Dust Tips: What You Need to Know

An alien looking object turned out to be cotton fibers; What looked like plant seeds turned out to be aluminum alloy particles; Under a microscope, dead human skin cells look like clumps of crumpled paper.

No one who has seen these micrographs has not been intrigued by the strange objects in the dust. What other secrets are hidden in the dust around us?

Source: cen.acs.org

Dust Mites That Sleep with Us

Indoor dust contains a lot of human dead skin. Our bodies create 20 million new skin cells every hour, and the new ones push the old ones into the outer layer. After a few weeks, the initial new skin cells have reached the outermost layer of the skin, become hardened and shed from the skin surface with movements such as scratching.

Source: imperial.ac.uk

Although the keratin in dead skin is tough and not particularly nutritious, it is abundant and oily, which makes it a target for dust mites.

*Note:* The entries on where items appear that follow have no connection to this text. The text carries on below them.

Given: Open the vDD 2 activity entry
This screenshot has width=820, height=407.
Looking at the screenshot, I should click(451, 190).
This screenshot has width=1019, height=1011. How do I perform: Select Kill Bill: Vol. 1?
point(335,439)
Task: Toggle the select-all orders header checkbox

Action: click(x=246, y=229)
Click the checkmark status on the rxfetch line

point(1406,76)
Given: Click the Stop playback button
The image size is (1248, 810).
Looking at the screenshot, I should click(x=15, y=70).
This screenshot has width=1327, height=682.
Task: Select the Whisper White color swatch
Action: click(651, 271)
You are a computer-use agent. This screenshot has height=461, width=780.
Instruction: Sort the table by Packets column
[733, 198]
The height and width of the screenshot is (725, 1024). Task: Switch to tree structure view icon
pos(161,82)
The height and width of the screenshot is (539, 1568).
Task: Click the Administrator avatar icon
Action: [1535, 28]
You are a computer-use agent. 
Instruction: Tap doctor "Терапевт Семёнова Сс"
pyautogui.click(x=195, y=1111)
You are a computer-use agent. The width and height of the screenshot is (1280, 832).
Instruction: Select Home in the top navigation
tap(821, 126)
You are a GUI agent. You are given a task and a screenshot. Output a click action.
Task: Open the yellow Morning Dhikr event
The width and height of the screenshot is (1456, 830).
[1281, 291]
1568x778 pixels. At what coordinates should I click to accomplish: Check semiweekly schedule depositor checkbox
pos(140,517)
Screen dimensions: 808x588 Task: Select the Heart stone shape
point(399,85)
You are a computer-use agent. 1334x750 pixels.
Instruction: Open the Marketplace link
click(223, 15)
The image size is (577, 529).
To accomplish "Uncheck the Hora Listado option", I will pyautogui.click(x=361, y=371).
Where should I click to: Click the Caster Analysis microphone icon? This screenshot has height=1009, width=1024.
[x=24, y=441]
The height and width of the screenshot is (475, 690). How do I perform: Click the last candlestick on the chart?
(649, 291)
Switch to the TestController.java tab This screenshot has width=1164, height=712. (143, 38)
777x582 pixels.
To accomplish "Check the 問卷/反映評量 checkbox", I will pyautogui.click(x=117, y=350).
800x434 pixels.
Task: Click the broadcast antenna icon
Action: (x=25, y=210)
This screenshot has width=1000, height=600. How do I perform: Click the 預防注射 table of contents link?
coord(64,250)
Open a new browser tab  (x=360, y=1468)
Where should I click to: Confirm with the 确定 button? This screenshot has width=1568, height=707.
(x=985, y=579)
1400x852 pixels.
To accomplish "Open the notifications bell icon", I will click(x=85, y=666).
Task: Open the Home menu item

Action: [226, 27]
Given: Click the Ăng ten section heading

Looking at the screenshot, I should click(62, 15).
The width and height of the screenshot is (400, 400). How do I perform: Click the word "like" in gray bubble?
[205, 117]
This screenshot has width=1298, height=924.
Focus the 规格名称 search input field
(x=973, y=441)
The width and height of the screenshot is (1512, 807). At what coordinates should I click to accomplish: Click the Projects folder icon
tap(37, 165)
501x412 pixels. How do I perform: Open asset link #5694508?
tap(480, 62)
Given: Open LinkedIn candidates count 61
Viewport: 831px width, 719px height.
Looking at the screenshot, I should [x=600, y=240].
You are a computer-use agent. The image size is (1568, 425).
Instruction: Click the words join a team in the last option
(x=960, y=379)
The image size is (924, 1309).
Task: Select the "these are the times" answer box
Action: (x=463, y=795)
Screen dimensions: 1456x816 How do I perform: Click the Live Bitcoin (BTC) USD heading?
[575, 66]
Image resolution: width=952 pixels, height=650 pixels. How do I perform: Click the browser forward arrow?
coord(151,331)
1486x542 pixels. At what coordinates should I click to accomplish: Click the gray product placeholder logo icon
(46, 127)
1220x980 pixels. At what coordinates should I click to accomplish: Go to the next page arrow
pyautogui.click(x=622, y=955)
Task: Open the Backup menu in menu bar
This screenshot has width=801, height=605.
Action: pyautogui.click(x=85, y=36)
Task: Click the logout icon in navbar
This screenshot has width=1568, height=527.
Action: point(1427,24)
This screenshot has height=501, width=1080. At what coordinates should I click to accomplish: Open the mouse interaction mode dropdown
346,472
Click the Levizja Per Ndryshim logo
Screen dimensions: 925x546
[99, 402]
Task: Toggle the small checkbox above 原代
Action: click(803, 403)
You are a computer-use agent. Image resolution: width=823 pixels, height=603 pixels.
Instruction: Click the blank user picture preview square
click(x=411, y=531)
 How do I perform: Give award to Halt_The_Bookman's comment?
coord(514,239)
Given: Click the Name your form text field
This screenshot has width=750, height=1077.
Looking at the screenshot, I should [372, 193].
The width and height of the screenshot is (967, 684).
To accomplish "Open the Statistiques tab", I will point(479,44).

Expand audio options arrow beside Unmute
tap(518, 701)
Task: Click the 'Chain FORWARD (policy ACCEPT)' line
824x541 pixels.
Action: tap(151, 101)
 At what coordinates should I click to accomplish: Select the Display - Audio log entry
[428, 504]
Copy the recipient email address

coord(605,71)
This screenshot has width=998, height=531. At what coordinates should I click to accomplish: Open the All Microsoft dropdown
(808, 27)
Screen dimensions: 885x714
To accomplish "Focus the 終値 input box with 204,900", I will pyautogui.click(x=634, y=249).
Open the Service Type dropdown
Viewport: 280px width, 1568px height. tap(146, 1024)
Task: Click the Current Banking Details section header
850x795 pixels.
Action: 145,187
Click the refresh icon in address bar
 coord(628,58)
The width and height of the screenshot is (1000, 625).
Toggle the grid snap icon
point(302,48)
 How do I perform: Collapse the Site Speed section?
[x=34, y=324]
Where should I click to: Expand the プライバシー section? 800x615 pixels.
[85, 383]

Dust mites have eight legs and they are relatives of spiders. In order to digest hard keratin, dust mites can secrete powerful keratinase. They constantly eat keratin and excrete it at an amazing rate. Dust mites can produce fecal particles equivalent to 200 times their body weight in their lifetime.

Source: niehs.nih.gov

Beds are home to dust mites, which can number up to two million in a single bed. If the bedding is not replaced in time, living dust mites, the remnants of dead dust mites and dust mite feces can be inhaled into our respiratory tract, and these substances contain enzymes that can cause allergic reactions in the inhaler. Studies have shown that dust mite feces is one of the main causes of childhood asthma.

Source: nih.gov

Dust Likes to Stick Together

Dust builds up every day in the house and moves around the home. In the process of moving, all kinds of dust and garbage will form clumps, which contain hair, clothing fibers, dead skin, spider webs, mineral particles, paint chips, etc.

Source: wikipedia.org

The formation of a clump may begin with the movement of a single large particle, such as a large dander.

Oily dandruff is carried by the air flow and moves slowly on the floor. These air flows may come from fans or air conditioners, or people's actions such as walking, opening windows or doors in the house.

As it moves, dandruff rubs against particles on the floor, such as hair, fibers, food scraps and insect bodies. Static electricity causes them to attract each other and form entangled clumps.

As the clump moves around, it picks up small particles along the way, and gets bigger and bigger. The oily debris such as food residues and human dead skin that it picks up will also play a bonding role, making it easier to pick up garbage.

The clumps hide at the bottom of furniture or in corners, providing a habitat for dust mites and other parasites. They will also block the filter screen, reducing the ventilation efficiency of the air conditioning or fresh air system.

Contaminants in Dust

In the 1940s, scientists first discovered that indoor dust was a good indicator of local conditions.

In the 1970s, when lead in paint and gasoline became a major threat to children's health, some scientists began measuring lead levels in household dust and found significantly higher levels.

In dust samples collected from some old houses, scientists detected DDT, a kind of pesticide, which has been banned for nearly half a century.

Source: time.com

Our skin and clothing fibers will continuously absorb various harmful substances (such as heavy metals, polychlorinated biphenyls, polycyclic aromatic hydrocarbons, etc.) from the external environment.

Some of these harmful ingredients will adhere to the dust particles and be absorbed by our skin, or inhaled into the respiratory tract, or enter our digestive tract with food and water.

During the use of TV and other household appliances, the plastic shell part will release a small amount of volatile or semi volatile substances, such as tetrabromobisphenol A (a flame retardant). These volatiles will continue to enter the surrounding environment until they reach a concentration equilibrium with the surrounding environment.

These volatile components are volatilized and dispersed in the air due to the heat generated by the operation of household appliances, and condense to form particles in the colder parts of the room, which are mostly dusty areas.

Some flame retardants with large molecular weight (such as decabromodiphenyl ether) are difficult to volatilize, but they will still transfer from the plastic products to the surrounding dust particles.

Therefore, dust on router or TV in your home should be cleaned regularly, as they may have absorbed harmful components.